It is difficult to manage thousands of compounds altogether while performing virtual high-throughput screening. Compounds databases allow to download of molecules in different formats such as the ZINC database [1] allows downloading a batch file that is processed afterward. In this article, we will download small molecules from the ZINC database [1] that can be used in virtual screening.
Downloading batch file
- Go to the download page of the ZINC database.
- There you can see multiple options to download such as drug-like, lead-like, clean, and so on.
- Select an appropriate category according to your work and download it by clicking on it. A new page will be displayed showing downloading options for Linux and Windows.

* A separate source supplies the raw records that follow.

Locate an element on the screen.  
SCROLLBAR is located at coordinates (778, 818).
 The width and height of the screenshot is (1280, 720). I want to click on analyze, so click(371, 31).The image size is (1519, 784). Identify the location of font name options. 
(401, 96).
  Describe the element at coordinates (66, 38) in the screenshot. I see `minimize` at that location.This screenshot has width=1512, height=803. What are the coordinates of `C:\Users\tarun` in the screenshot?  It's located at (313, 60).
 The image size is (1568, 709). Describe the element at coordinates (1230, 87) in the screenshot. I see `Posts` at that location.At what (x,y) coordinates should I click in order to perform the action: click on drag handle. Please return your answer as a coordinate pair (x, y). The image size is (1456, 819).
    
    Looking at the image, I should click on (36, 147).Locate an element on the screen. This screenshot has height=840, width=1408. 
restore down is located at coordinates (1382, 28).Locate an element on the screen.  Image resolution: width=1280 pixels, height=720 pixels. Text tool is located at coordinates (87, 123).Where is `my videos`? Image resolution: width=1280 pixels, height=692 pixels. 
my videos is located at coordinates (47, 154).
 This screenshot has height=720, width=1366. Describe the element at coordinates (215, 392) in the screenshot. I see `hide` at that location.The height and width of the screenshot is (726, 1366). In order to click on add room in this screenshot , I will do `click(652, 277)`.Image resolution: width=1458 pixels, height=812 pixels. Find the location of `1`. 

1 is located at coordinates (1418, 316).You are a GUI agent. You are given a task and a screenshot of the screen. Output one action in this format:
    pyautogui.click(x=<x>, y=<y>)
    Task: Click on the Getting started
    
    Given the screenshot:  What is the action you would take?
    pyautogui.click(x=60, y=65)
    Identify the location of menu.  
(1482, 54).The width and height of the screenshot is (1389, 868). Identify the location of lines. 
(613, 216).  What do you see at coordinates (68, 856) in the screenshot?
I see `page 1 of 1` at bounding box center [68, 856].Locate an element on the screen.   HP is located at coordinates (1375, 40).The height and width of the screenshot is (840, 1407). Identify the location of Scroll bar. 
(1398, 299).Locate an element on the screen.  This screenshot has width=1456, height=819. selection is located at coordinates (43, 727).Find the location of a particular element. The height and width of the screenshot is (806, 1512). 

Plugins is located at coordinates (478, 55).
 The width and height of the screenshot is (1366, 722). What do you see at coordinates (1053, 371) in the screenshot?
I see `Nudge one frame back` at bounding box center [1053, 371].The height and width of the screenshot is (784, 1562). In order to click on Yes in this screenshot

- Download in MOL2 or SDF format.
- If you are downloading for Linux, a csh file will be downloaded whereas, for Windows, a batch file will be downloaded.
Downloading structures
On Ubuntu
- Open a terminal (Ctrl+Alt+T).
- Change to the directory where you have downloaded the batch file:
$ cd Downloads/
$ chmod +x usual.sdf.csh
$ csh usual.sdf.csh
- It will download all structures in sdf.gz format.
$ gunzip -v *.sdf.gz
. It will provide thousands of structures.- If you want to combine these files into one to ease virtual high-throughput screening, then type the following command:
$ cat *.sdf > all_clean.sdf
On Windows
You will have to install wget on Windows as shown below:
- Download an executable of wget from here.
- Now open command prompt (cmd) and type
>path
- Copy the executable to C:\WINDOWS\System32.
After that, restart the command prompt and extract all molecules as shown below:
- Go to the folder where you have downloaded the batch file.
2. Right-click on file –> Run as administrator. A command prompt will appear and will download all files. This step will take a lot of time.
NOTE: It might be possible that an error will be displayed on the command prompt indicating “404 NOT FOUND”. For that, open this file in an editor and edit the URL given in the file.
Look at the second line, it would be set base=http://zinc.docking.org/db/bysubset/16
.
Change it to set base=http://zinc12.docking.org/db/bysubset/16
.
3. Extract these files: >unzip *.sdf.gz
4. Combine these files as: >cat *.sdf > all_clean.sdf
Now, you can use these structures for virtual screening.
References
- Irwin, J. J., & Shoichet, B. K. (2005). ZINC− a free database of commercially available compounds for virtual screening. Journal of chemical information and modeling, 45(1), 177-182.